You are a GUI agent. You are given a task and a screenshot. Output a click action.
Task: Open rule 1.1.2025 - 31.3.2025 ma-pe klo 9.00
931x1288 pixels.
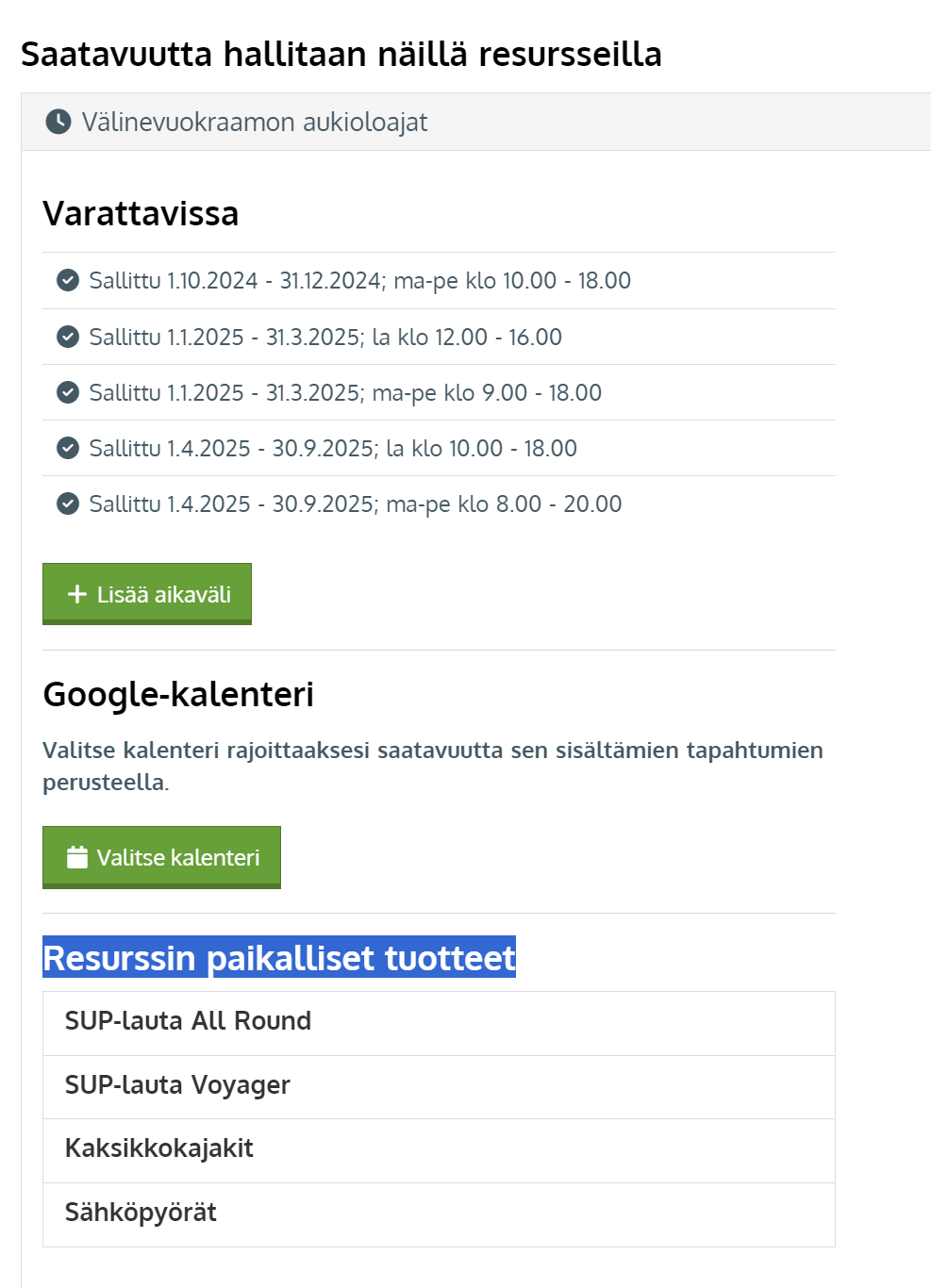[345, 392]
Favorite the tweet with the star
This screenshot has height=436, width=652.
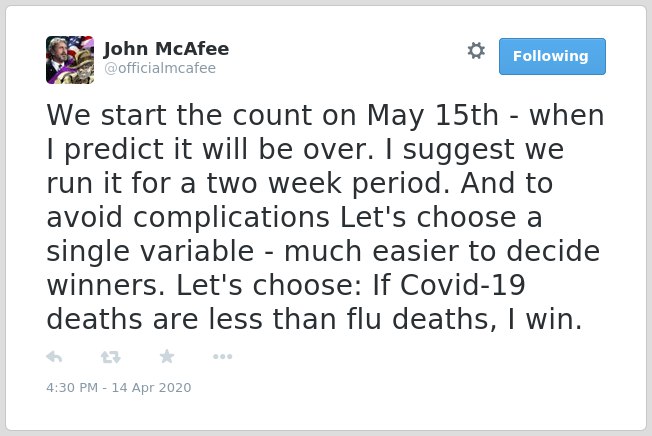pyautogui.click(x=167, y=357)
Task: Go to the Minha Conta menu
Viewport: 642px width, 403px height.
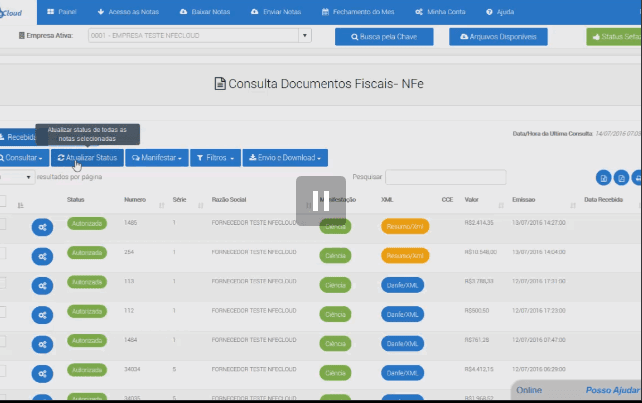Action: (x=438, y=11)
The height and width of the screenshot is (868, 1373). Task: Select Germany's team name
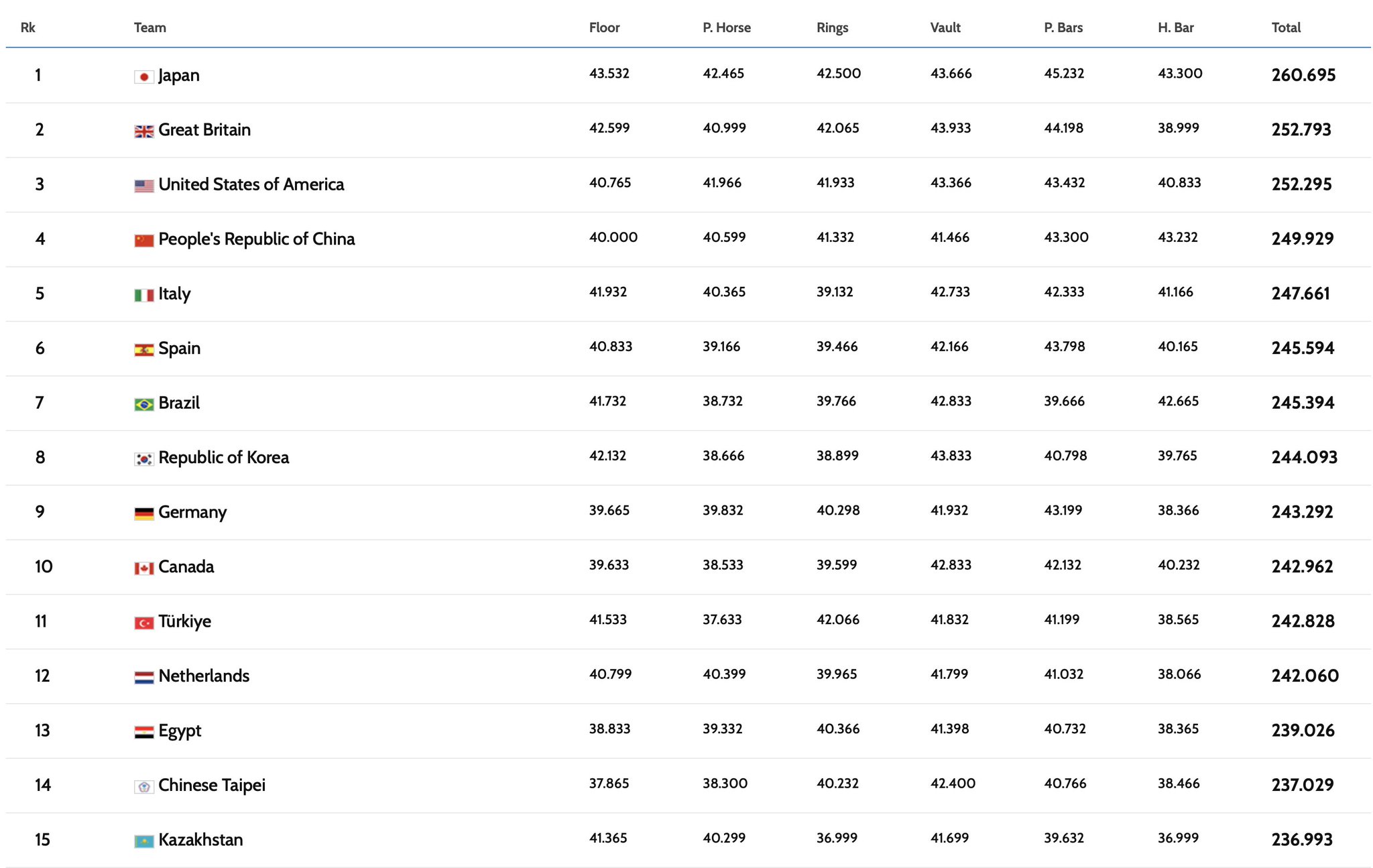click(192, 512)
──────────────────────────────
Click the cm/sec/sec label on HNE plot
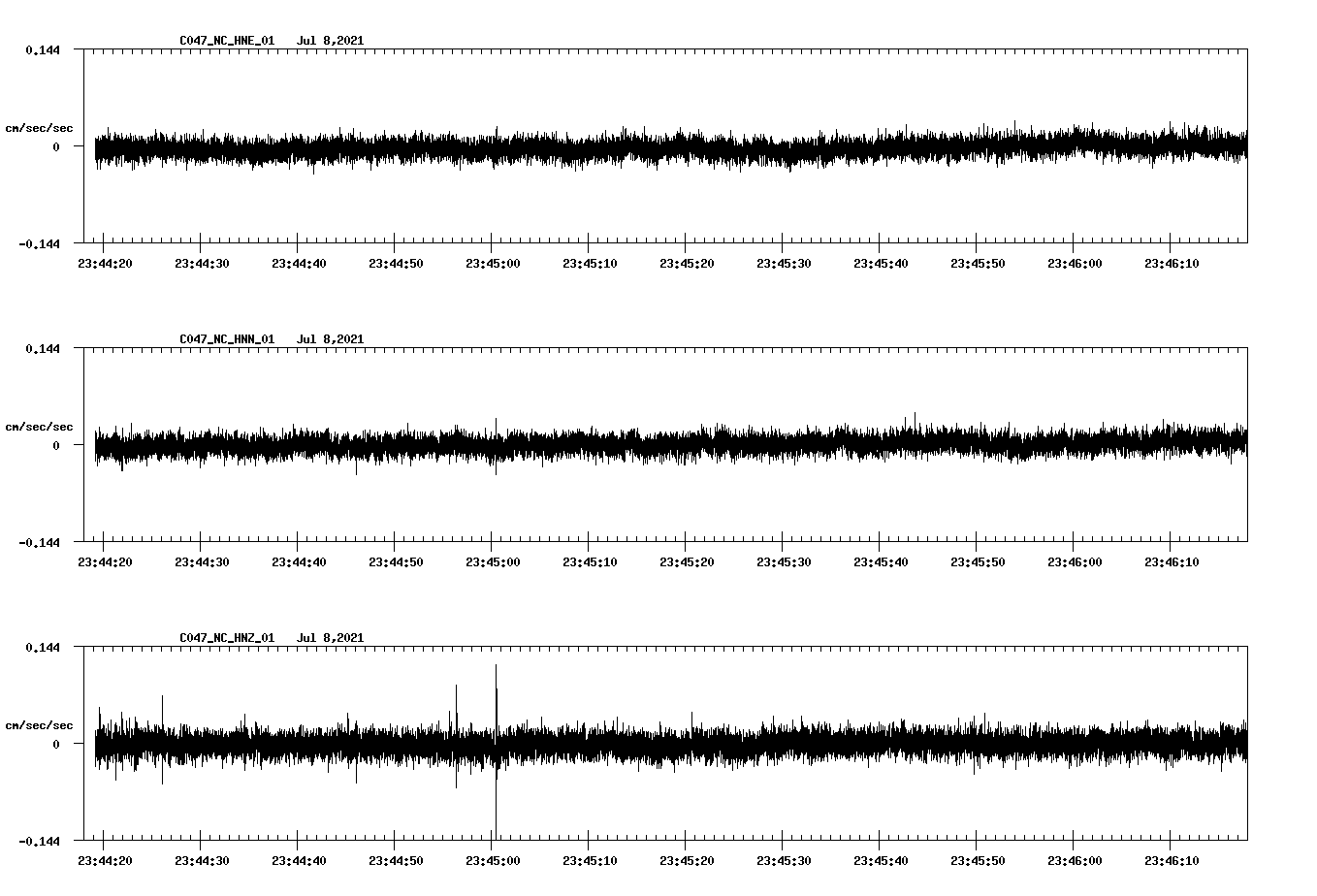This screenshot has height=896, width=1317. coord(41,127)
──────────────────────────────
- **EXERCISE PROMPT**: In the data, change every "screenshot" to "image" in the part that opens with the line containing "You are a GUI" and closes with the line containing "click(192, 512)", and leave everything else as it is. Give back only those lines, without the pictures.

- **RESULT OF THE EXERCISE**:
You are a GUI agent. You are given a task and a image. Output a click action.
Task: Open rule 1.1.2025 - 31.3.2025 ma-pe klo 9.00
931x1288 pixels.
[345, 392]
Favorite the tweet with the star
This image has height=436, width=652.
pyautogui.click(x=167, y=357)
Task: Go to the Minha Conta menu
Viewport: 642px width, 403px height.
Action: (x=438, y=11)
The height and width of the image is (868, 1373). Task: Select Germany's team name
click(192, 512)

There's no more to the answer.